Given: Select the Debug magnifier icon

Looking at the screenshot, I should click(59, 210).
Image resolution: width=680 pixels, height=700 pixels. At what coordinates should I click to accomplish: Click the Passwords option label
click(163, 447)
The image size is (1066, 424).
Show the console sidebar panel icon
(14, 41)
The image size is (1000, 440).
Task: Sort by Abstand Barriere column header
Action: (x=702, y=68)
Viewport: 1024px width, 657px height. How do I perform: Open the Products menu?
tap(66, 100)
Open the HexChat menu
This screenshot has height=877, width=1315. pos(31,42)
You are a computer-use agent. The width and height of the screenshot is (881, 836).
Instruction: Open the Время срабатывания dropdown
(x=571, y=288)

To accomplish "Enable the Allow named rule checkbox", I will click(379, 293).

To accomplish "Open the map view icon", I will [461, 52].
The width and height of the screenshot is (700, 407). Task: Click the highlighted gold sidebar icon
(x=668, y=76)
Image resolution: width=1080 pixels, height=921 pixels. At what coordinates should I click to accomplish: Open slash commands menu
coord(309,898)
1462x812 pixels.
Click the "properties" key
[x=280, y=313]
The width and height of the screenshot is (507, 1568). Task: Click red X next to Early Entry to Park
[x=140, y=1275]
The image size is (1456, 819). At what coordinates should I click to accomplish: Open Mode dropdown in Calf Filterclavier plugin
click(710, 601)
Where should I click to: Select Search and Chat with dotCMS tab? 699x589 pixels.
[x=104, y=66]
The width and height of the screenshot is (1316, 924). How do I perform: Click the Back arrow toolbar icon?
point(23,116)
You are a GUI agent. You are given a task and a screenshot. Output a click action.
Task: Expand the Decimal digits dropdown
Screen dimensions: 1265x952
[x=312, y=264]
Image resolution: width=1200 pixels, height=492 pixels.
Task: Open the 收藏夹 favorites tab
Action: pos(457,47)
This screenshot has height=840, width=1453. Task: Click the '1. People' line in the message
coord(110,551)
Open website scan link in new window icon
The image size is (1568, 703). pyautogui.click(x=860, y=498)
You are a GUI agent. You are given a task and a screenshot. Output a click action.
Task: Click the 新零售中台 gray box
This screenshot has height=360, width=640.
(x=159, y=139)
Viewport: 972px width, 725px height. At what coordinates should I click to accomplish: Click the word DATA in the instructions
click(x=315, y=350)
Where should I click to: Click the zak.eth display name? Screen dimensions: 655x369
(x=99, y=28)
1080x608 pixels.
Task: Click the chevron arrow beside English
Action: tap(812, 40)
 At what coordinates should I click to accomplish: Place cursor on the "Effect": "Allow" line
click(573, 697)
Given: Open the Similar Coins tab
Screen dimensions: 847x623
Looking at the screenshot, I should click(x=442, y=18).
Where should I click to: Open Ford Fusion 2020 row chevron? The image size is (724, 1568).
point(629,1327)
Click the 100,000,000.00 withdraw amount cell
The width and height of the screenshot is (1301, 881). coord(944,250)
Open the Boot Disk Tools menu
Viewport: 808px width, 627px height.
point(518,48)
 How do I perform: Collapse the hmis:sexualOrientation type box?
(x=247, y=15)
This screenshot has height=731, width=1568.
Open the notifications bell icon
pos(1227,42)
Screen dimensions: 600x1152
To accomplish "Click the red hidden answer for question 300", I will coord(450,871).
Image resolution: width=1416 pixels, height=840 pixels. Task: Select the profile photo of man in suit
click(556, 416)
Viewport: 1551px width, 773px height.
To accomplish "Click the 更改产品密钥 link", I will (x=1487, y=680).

- - -

◆ Task
Every line above should be transcribed exactly.

◆ Solved problem
Given: Select the Debug magnifier icon

Looking at the screenshot, I should click(59, 210).
Image resolution: width=680 pixels, height=700 pixels. At what coordinates should I click to accomplish: Click the Passwords option label
click(163, 447)
The image size is (1066, 424).
Show the console sidebar panel icon
(14, 41)
The image size is (1000, 440).
Task: Sort by Abstand Barriere column header
Action: (x=702, y=68)
Viewport: 1024px width, 657px height. How do I perform: Open the Products menu?
tap(66, 100)
Open the HexChat menu
This screenshot has height=877, width=1315. pos(31,42)
You are a computer-use agent. The width and height of the screenshot is (881, 836).
Instruction: Open the Время срабатывания dropdown
(x=571, y=288)

To accomplish "Enable the Allow named rule checkbox", I will click(379, 293).

To accomplish "Open the map view icon", I will [461, 52].
The width and height of the screenshot is (700, 407). Task: Click the highlighted gold sidebar icon
(x=668, y=76)
Image resolution: width=1080 pixels, height=921 pixels. At what coordinates should I click to accomplish: Open slash commands menu
coord(309,898)
1462x812 pixels.
Click the "properties" key
[x=280, y=313]
The width and height of the screenshot is (507, 1568). Task: Click red X next to Early Entry to Park
[x=140, y=1275]
The image size is (1456, 819). At what coordinates should I click to accomplish: Open Mode dropdown in Calf Filterclavier plugin
click(710, 601)
Where should I click to: Select Search and Chat with dotCMS tab? 699x589 pixels.
[x=104, y=66]
The width and height of the screenshot is (1316, 924). How do I perform: Click the Back arrow toolbar icon?
point(23,116)
You are a GUI agent. You are given a task and a screenshot. Output a click action.
Task: Expand the Decimal digits dropdown
Screen dimensions: 1265x952
[x=312, y=264]
Image resolution: width=1200 pixels, height=492 pixels.
Task: Open the 收藏夹 favorites tab
Action: pos(457,47)
This screenshot has height=840, width=1453. Task: Click the '1. People' line in the message
coord(110,551)
Open website scan link in new window icon
The image size is (1568, 703). pyautogui.click(x=860, y=498)
You are a GUI agent. You are given a task and a screenshot. Output a click action.
Task: Click the 新零售中台 gray box
This screenshot has height=360, width=640.
(x=159, y=139)
Viewport: 972px width, 725px height. At what coordinates should I click to accomplish: Click the word DATA in the instructions
click(x=315, y=350)
Where should I click to: Click the zak.eth display name? Screen dimensions: 655x369
(x=99, y=28)
1080x608 pixels.
Task: Click the chevron arrow beside English
Action: tap(812, 40)
 At what coordinates should I click to accomplish: Place cursor on the "Effect": "Allow" line
click(573, 697)
Given: Open the Similar Coins tab
Screen dimensions: 847x623
Looking at the screenshot, I should click(x=442, y=18).
Where should I click to: Open Ford Fusion 2020 row chevron? The image size is (724, 1568).
point(629,1327)
Click the 100,000,000.00 withdraw amount cell
The width and height of the screenshot is (1301, 881). coord(944,250)
Open the Boot Disk Tools menu
Viewport: 808px width, 627px height.
point(518,48)
 How do I perform: Collapse the hmis:sexualOrientation type box?
(x=247, y=15)
This screenshot has height=731, width=1568.
Open the notifications bell icon
pos(1227,42)
Screen dimensions: 600x1152
To accomplish "Click the red hidden answer for question 300", I will coord(450,871).
Image resolution: width=1416 pixels, height=840 pixels. Task: Select the profile photo of man in suit
click(556, 416)
Viewport: 1551px width, 773px height.
To accomplish "Click the 更改产品密钥 link", I will (x=1487, y=680).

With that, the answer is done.